_Aangeleverde tekst_
• • •
"Ik heb altijd gedacht dat het Paradijs een soort bibliotheek zou zijn" - Jorge Luis Borges

Echte mannen scheiden niet

Dinsdag, 29 juni, 2021

Geschreven door: Rick de Leeuw, Erik Jan Harmens
Artikel door: Jannah Loontjes

Wie huilt hier nou eigenlijk?

[Recensie] Op het omslag van 

Rick de Leeuw en Erik Jan Harmens zochten troost bij elkaar toen zij op hetzelfde moment een echtscheiding doormaakten. Zij verwerkten hun verdriet, woede en machteloosheid in duetten die via e-mail ontstonden. Aan elk gedicht werkten ze samen, om de beurt regels of strofen aanleverend. Welk aandeel van wie is, is niet direct duidelijk. Dit is een voordeel voor het geheel, dat consequent een rauwe, praterige toon heeft. De enjambementen zijn slordig en lijken willekeurig, waardoor het karakter van een mailwisseling behouden blijft. Heel soms zijn de gedichten gevoelig, soms ook grappig en volgens henzelf echt mannelijk.

Normaal gesproken ben ik niet direct geneigd literatuur in mannelijk of vrouwelijk in te delen, ik ben vooral geïnteresseerd in de gedachtenkronkels en belevingen van individuen. Maar als ik dit als een typisch mannelijke bundel moet lezen, zal ik dat doen ook. Wat een jankerige, treurige mannen zijn hier aan het woord, vol zelfmedelijden en schaamte om een mislukt huwelijk. Waarover hebben die twee eigenlijk zoveel verdriet? Nergens een schildering van de vrouw van wie ze zoveel hebben gehouden of van wat ze na de scheiding zullen missen. Of het moet zijn: “ik haat je, maar mis ’s nachts zo het trekken aan het dekbed.”
• • •
_Uittreksel gegevens_
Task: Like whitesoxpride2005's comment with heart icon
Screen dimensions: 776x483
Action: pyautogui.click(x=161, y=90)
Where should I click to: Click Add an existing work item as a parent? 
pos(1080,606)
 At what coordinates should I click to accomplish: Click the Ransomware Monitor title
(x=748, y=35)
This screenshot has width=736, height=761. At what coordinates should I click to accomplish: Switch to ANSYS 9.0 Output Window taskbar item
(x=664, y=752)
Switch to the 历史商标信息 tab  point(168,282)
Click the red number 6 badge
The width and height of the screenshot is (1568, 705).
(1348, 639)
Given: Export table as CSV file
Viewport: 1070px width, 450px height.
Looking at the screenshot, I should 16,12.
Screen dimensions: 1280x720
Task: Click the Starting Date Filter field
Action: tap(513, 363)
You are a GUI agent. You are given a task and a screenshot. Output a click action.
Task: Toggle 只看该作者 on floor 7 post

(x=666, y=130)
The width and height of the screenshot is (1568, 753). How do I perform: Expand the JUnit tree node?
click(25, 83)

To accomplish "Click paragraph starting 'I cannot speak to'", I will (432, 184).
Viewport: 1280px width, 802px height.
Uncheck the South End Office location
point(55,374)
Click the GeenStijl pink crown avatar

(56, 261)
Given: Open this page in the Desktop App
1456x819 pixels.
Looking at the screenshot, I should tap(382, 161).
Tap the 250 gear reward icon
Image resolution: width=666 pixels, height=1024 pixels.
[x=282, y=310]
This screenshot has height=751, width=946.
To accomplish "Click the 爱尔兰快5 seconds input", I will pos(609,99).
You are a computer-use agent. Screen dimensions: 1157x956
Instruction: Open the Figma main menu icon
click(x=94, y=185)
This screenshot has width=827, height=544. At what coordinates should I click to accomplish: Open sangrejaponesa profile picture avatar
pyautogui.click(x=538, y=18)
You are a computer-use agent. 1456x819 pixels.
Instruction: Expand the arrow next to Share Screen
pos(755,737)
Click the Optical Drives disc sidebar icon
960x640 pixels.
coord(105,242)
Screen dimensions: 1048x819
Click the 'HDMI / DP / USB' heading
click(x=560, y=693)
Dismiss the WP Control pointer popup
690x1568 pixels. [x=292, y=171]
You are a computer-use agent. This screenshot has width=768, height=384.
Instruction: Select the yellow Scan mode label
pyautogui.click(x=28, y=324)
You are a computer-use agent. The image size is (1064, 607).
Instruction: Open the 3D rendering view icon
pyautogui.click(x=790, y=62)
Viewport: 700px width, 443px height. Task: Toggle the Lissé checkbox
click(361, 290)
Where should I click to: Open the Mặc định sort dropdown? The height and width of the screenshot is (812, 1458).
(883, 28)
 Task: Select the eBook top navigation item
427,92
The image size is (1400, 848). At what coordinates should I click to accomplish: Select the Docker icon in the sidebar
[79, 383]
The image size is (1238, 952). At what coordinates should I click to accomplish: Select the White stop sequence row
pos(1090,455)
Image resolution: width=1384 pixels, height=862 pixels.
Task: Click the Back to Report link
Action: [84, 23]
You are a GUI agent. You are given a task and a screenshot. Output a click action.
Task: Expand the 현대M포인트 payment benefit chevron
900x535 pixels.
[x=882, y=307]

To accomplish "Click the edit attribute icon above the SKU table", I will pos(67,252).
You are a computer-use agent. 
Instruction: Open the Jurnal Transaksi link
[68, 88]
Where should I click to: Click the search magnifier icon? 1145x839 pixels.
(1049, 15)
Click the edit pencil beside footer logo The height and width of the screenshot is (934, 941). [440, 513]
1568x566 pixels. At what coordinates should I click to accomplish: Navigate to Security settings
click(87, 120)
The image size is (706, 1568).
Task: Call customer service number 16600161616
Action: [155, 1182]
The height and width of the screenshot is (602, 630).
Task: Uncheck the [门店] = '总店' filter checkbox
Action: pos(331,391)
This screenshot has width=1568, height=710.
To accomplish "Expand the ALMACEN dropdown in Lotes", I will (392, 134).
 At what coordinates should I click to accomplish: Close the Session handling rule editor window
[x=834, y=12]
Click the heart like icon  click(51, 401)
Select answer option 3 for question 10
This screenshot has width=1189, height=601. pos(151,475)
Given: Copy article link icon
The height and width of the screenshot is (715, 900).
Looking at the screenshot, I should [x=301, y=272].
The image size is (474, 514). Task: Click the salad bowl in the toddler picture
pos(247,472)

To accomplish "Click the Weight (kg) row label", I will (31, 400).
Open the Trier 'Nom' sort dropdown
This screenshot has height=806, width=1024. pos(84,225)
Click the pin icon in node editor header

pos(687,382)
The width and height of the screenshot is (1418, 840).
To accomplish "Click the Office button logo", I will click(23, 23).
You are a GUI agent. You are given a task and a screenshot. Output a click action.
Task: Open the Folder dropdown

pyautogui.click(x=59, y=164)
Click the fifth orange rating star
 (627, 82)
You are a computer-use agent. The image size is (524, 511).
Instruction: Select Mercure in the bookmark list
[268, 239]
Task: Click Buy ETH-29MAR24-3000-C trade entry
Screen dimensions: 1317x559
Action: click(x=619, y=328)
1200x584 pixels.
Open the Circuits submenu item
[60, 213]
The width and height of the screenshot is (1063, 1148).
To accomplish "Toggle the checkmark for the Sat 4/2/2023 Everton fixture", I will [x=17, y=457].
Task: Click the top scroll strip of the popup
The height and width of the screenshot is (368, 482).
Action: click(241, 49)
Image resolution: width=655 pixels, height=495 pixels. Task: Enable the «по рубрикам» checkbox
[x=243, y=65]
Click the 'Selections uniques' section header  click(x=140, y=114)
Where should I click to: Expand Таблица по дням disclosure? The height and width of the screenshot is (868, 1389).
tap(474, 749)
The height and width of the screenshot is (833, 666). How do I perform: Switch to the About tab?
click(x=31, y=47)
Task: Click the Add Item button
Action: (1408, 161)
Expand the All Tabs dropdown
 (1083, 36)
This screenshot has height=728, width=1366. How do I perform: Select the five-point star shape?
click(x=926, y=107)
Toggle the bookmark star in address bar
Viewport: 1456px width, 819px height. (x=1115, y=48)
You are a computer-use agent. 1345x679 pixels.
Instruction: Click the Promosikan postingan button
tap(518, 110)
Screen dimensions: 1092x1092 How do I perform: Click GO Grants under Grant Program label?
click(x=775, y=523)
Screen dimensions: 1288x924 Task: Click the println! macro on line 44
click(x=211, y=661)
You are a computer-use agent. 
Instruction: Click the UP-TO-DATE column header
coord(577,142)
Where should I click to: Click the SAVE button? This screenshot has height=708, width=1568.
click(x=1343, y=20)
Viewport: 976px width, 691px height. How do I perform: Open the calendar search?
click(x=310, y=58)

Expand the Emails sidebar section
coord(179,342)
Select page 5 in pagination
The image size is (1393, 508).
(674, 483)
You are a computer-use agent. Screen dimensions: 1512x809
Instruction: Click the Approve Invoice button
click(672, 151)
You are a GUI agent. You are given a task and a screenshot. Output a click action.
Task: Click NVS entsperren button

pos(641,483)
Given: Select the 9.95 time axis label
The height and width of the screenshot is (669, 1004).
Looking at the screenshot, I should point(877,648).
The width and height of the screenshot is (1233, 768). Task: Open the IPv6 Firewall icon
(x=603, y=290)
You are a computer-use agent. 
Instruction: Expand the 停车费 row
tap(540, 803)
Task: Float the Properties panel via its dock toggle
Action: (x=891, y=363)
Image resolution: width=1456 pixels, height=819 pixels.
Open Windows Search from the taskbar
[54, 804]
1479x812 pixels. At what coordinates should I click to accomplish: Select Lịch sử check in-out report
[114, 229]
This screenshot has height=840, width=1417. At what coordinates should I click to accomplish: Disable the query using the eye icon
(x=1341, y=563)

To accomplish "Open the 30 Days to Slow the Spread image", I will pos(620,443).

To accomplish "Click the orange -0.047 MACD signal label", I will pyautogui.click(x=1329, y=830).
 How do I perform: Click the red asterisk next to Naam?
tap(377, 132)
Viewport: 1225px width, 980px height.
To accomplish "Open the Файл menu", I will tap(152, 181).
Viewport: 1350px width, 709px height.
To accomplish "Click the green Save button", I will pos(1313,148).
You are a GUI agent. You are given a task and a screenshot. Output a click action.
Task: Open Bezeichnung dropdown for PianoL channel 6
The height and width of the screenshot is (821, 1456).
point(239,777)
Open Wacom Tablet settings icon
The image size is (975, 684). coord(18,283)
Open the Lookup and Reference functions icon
• • •
_Opdrachten_
**1.** Hoe ontstonden de duetten volgens de recensie van Echte mannen scheiden niet?
**2.** Schrijf de recensie van Echte mannen scheiden niet verder vanaf de laatste zin.

_Antwoorden per opdracht_
**1.** Via e-mail.

**2.**
Het verdriet van deze twee mannen lijkt niet voort te komen uit het gemis van een geliefde, maar uit het gevoel ‘als man’ gefaald te hebben. De titel zegt het al en in een van de gedichten komt het terug: “Echte/ mannen scheiden niet dus blijf.” Ja, dat is waarom ze niet in de steek gelaten willen worden: omdat ze zich in hun mannelijkheid gekrenkt voelen. Een strofe eerder in het gedicht Babyvet:

Boekenkrant

“Waar het mis ging. Ergens rond de commode. Of nee, later, toen we het Tarvo moutbrood in blokjes sneden. Of nee, eerder, toen ik vergat dat ik je nog niet kende. En waarom begrijpt elke andere vrouw me dan verdomme wel?”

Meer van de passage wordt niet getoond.